Copy out every one of the following items word for word.

———

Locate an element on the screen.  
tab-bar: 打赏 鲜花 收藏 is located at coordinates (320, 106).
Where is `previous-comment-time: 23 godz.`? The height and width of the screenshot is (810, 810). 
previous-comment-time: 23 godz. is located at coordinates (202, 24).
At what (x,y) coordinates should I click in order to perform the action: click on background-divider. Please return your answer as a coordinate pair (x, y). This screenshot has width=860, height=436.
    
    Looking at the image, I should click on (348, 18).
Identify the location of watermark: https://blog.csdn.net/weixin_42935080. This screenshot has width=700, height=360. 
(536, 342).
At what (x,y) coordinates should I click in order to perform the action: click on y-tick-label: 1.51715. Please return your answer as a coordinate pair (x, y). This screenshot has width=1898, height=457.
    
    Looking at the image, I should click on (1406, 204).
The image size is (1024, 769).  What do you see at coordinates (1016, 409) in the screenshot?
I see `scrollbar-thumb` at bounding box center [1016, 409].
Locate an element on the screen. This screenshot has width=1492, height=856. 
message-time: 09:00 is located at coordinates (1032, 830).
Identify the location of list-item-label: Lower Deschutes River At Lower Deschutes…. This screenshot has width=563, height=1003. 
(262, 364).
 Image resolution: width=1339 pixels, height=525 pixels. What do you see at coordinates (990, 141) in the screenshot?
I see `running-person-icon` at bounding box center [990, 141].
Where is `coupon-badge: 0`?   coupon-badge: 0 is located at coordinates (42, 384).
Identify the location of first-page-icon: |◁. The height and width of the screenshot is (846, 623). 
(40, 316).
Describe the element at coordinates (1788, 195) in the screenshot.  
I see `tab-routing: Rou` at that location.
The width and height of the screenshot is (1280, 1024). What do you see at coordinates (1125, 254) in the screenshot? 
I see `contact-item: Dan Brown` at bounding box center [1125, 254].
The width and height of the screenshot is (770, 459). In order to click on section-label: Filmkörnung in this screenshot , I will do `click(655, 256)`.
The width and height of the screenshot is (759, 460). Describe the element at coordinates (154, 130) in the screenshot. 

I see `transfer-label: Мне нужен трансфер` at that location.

———

> _Answer area_:
Locate an element on the screen.  
tab-bar: 打赏 鲜花 收藏 is located at coordinates (320, 106).
Where is `previous-comment-time: 23 godz.`? The height and width of the screenshot is (810, 810). 
previous-comment-time: 23 godz. is located at coordinates (202, 24).
At what (x,y) coordinates should I click in order to perform the action: click on background-divider. Please return your answer as a coordinate pair (x, y). This screenshot has width=860, height=436.
    
    Looking at the image, I should click on (348, 18).
Identify the location of watermark: https://blog.csdn.net/weixin_42935080. This screenshot has width=700, height=360. 
(536, 342).
At what (x,y) coordinates should I click in order to perform the action: click on y-tick-label: 1.51715. Please return your answer as a coordinate pair (x, y). This screenshot has width=1898, height=457.
    
    Looking at the image, I should click on (1406, 204).
The image size is (1024, 769).  What do you see at coordinates (1016, 409) in the screenshot?
I see `scrollbar-thumb` at bounding box center [1016, 409].
Locate an element on the screen. This screenshot has width=1492, height=856. 
message-time: 09:00 is located at coordinates (1032, 830).
Identify the location of list-item-label: Lower Deschutes River At Lower Deschutes…. This screenshot has width=563, height=1003. 
(262, 364).
 Image resolution: width=1339 pixels, height=525 pixels. What do you see at coordinates (990, 141) in the screenshot?
I see `running-person-icon` at bounding box center [990, 141].
Where is `coupon-badge: 0`?   coupon-badge: 0 is located at coordinates (42, 384).
Identify the location of first-page-icon: |◁. The height and width of the screenshot is (846, 623). 
(40, 316).
Describe the element at coordinates (1788, 195) in the screenshot.  
I see `tab-routing: Rou` at that location.
The width and height of the screenshot is (1280, 1024). What do you see at coordinates (1125, 254) in the screenshot? 
I see `contact-item: Dan Brown` at bounding box center [1125, 254].
The width and height of the screenshot is (770, 459). In order to click on section-label: Filmkörnung in this screenshot , I will do `click(655, 256)`.
The width and height of the screenshot is (759, 460). Describe the element at coordinates (154, 130) in the screenshot. 

I see `transfer-label: Мне нужен трансфер` at that location.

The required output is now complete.